Ищущих отражений больше, чем зеркал, которых нет через полчаса после ливня; на дне запутанная нагота задохшихся дождевых червей.
Вещества хотя и нехотя, с запозданием на шлепающую подметку, но выстроятся в затылок чувствам; но стоящая за спиной первой шеренга - все они живут конкретно: осьмушками, гранами, граммами, унциями, золотниками надежные, как вторник. Но вторник лишь одна седьмая, а шесть седьмых ерзают и дребезжат. Отражения пытаются совпасть, ложась друг на друга, но сходятся не точно - оставляя место для взаимных движений внутри жидкого стекла, которые есть свойство языка, угождающего своим буквам.
Четверг коричневого цвета, воскресенье - пустое с розовым маслом крема на губах гостей, среда что мышь, которая лижет уголь, пятница - желтая или больная, понедельник есть мнение на его счет, суббота имеет сдвоенное "б" в имени, а когда ползешь по болоту с пробитым животом, то, при наличии мха, кровь скапливается на нем каплями, и эти ягоды называются брусникой.
Нежная бездна господина Хэ
При вступлении в должность господину Хэ отрубили рукава его одежды: с тех пор он не мог смачивать их своими слезами и должен был остерегаться чувств, могущих привести глаза в плач; либо отказаться от себя - что хотя бы требует ареста физиологии, чьи движения видны лицам, сидящим ниже должности господина Хэ.
С тех пор, держа в руке чашу, господин Хэ уже не чувствовал плоти и шелеста шелковых одежд, согласных своим падением, облизывающим ниспаданием вдоль лучевой кости, с его жестом: всякая чаша господина Хэ поднималась теперь в молчании окрестностей его чина; он знал, что в его должности одобрения ждать неоткуда: он стал вершиной конуса.

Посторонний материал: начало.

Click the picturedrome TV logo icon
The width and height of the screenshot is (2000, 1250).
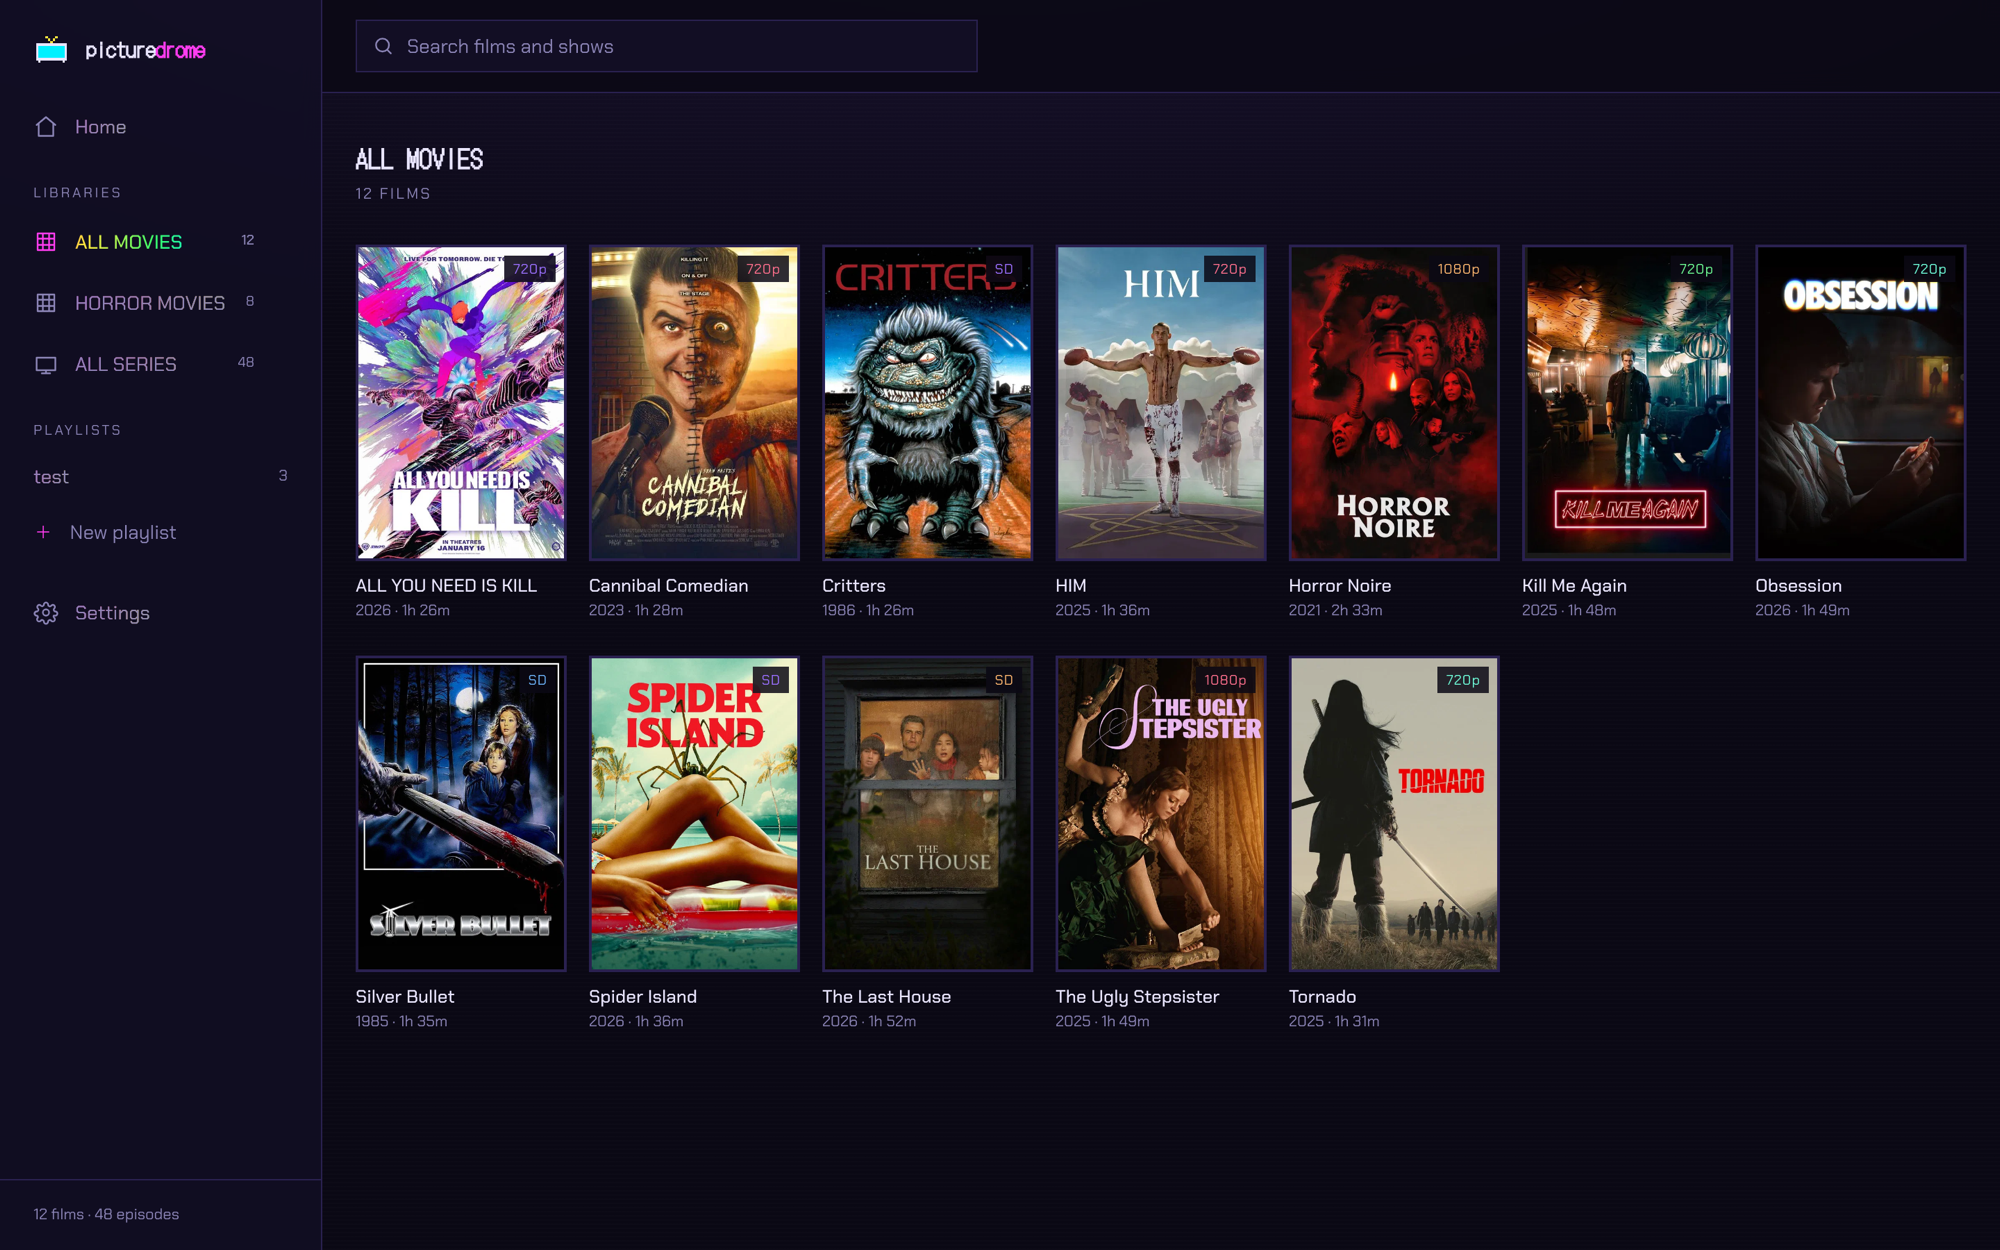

По боку любого конуса стекают электрические змейки, возле его основания по воскресеньям солдаты жуют выходное печенье, натянутое на их уста, как уздечка; их общая упряжь многочисленных ремней, ремешков, желтых выпуклых пряжек и болотной горбящейся кожи склоняет их ко взаимной любви и детской леденцовой язвительности к вершине конуса - едва видного им в полесье службы, казармы, усталости, снов, где они идут своим продолговатым телом в целующее их болото.
Глядя на них с острия конуса, господин Хэ улыбается; боковая поверхность конуса видится ему прямой, соединяющей его сердце с кровеносной механикой того, кто на другом конце этой точечной поперек - глядя вдоль линии. И он может на волос перевести взгляд, и тот проникнет в новое сердце, того же цвета: и эти сердца не ползут вверх, ведь для них мир состоит каждому - из единственной прямой, смыкающей алое сердце любого с умом и взглядом господина Хэ.